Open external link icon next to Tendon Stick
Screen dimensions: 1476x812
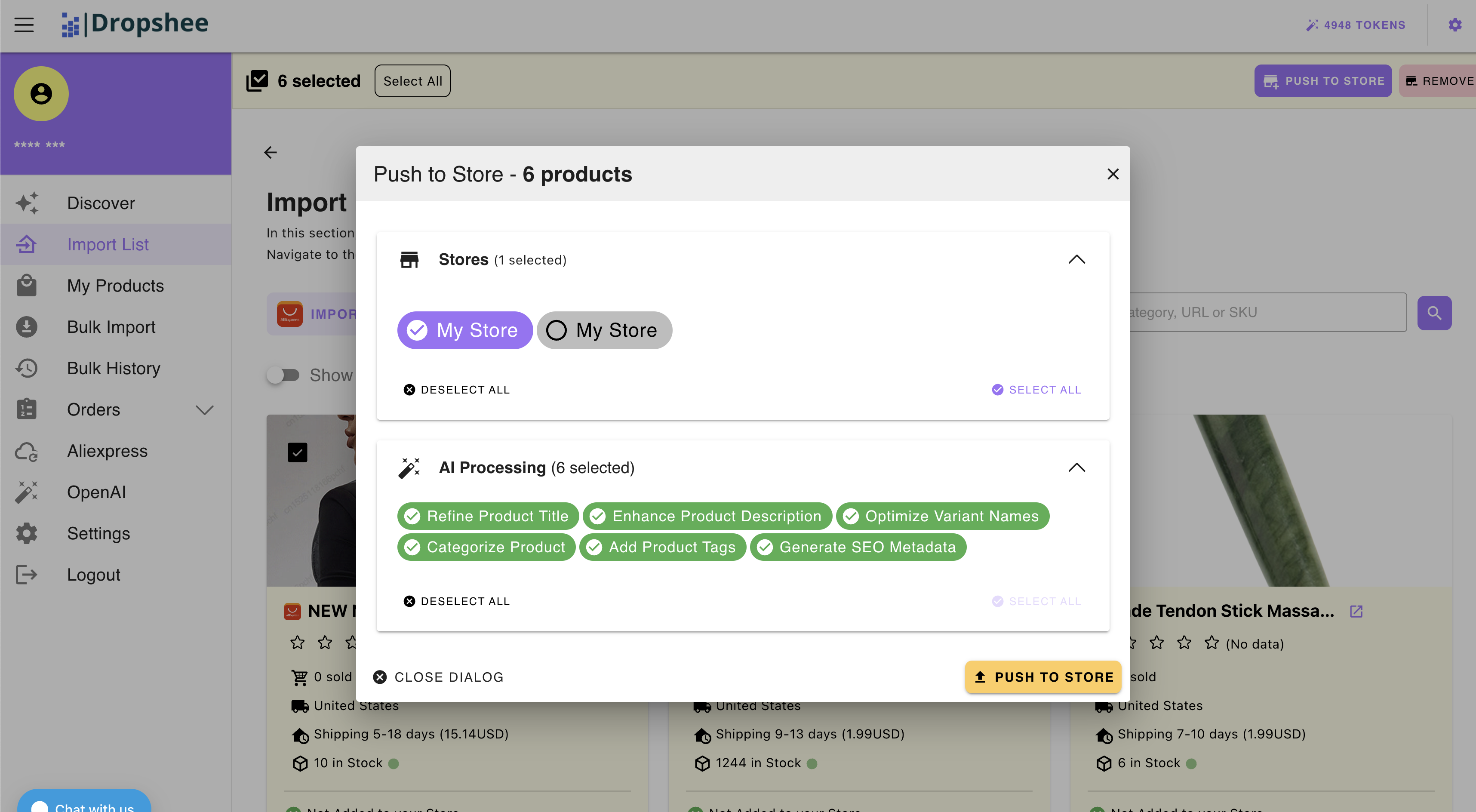tap(1356, 612)
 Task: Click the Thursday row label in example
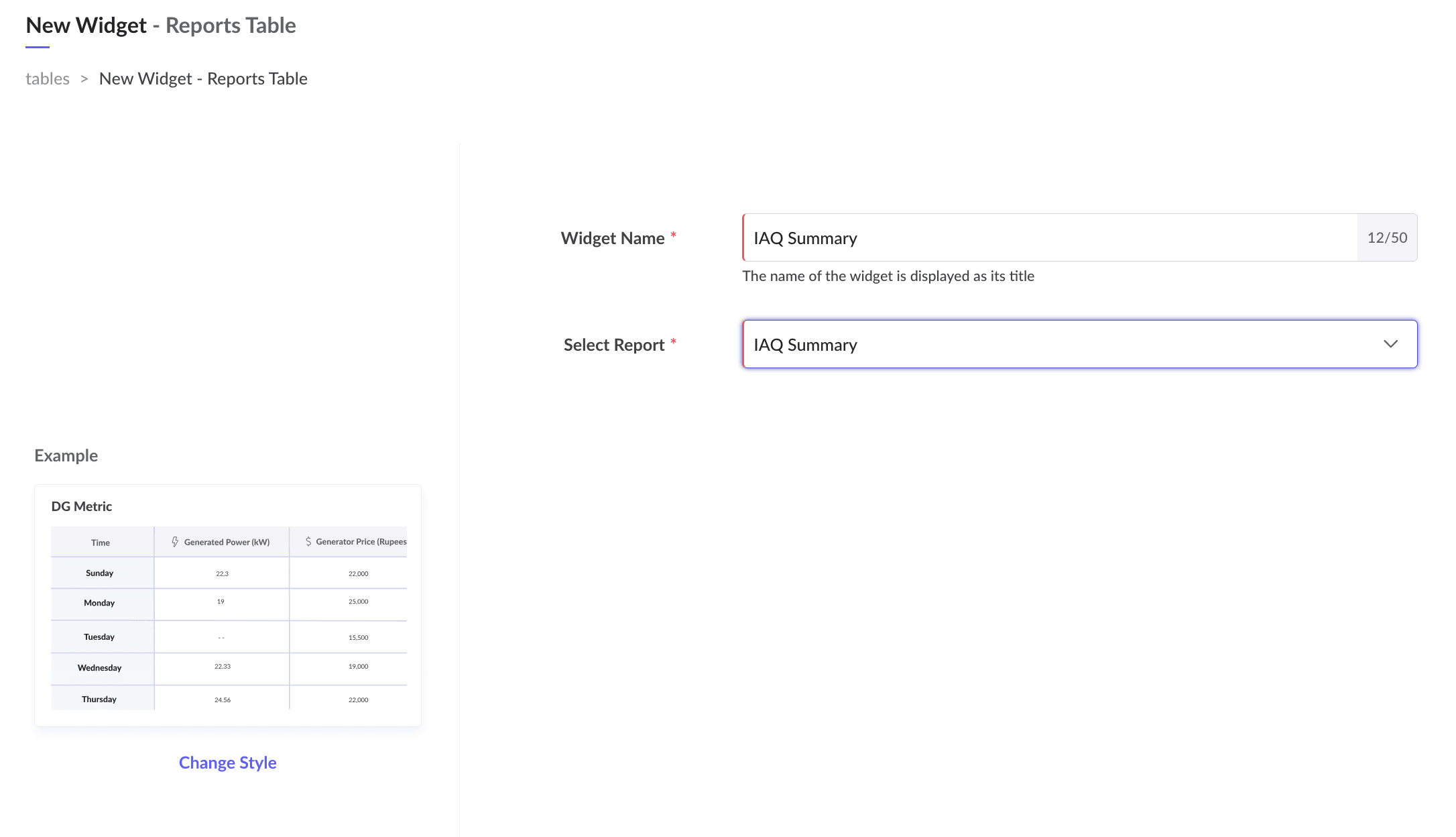[x=99, y=699]
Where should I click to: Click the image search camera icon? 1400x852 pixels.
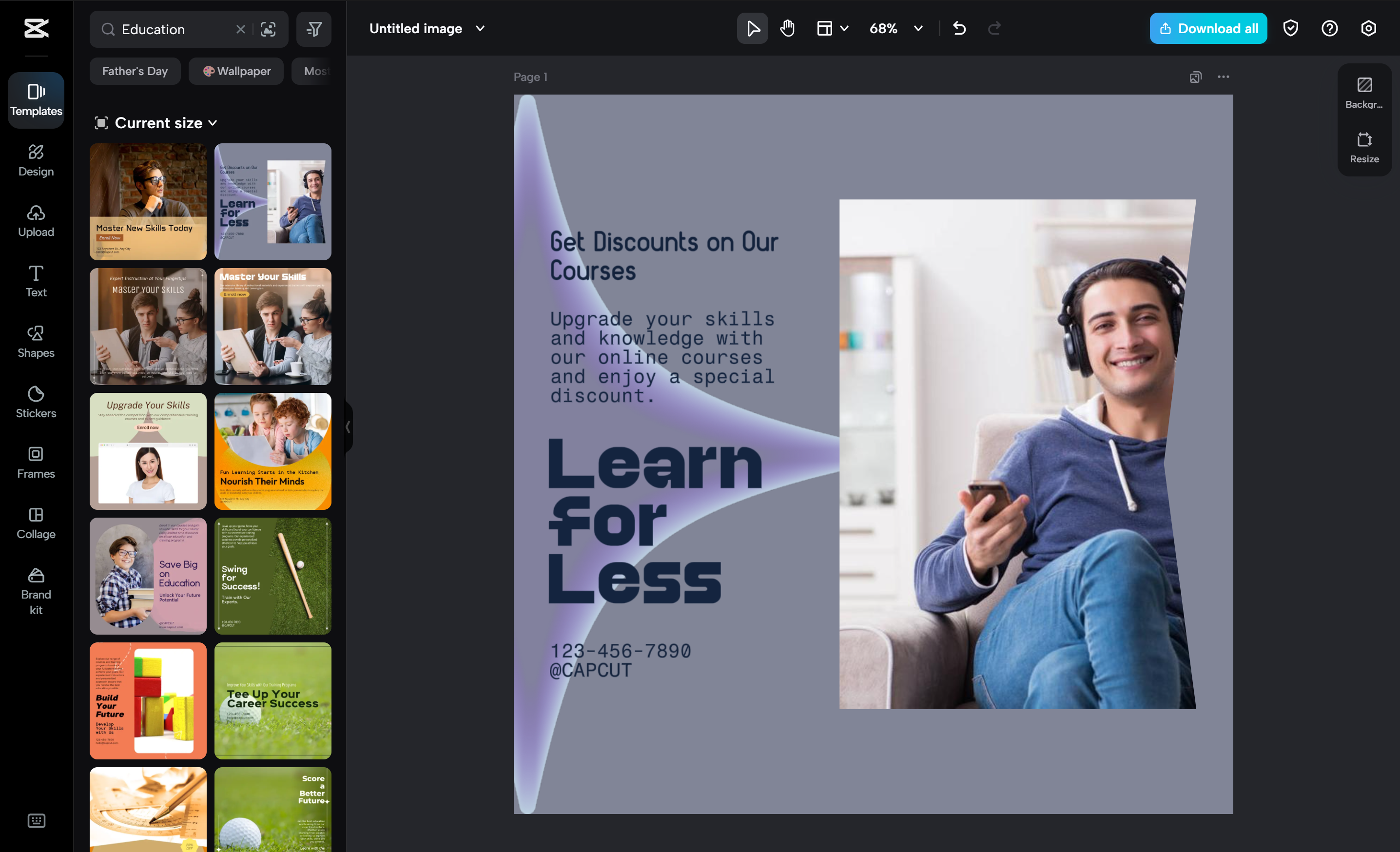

What you need to do
Copy out all the lines of the records that include "icon".

Solution to the problem
Open external link icon next to Tendon Stick
Where should I click to: Click the image search camera icon? 1400x852 pixels.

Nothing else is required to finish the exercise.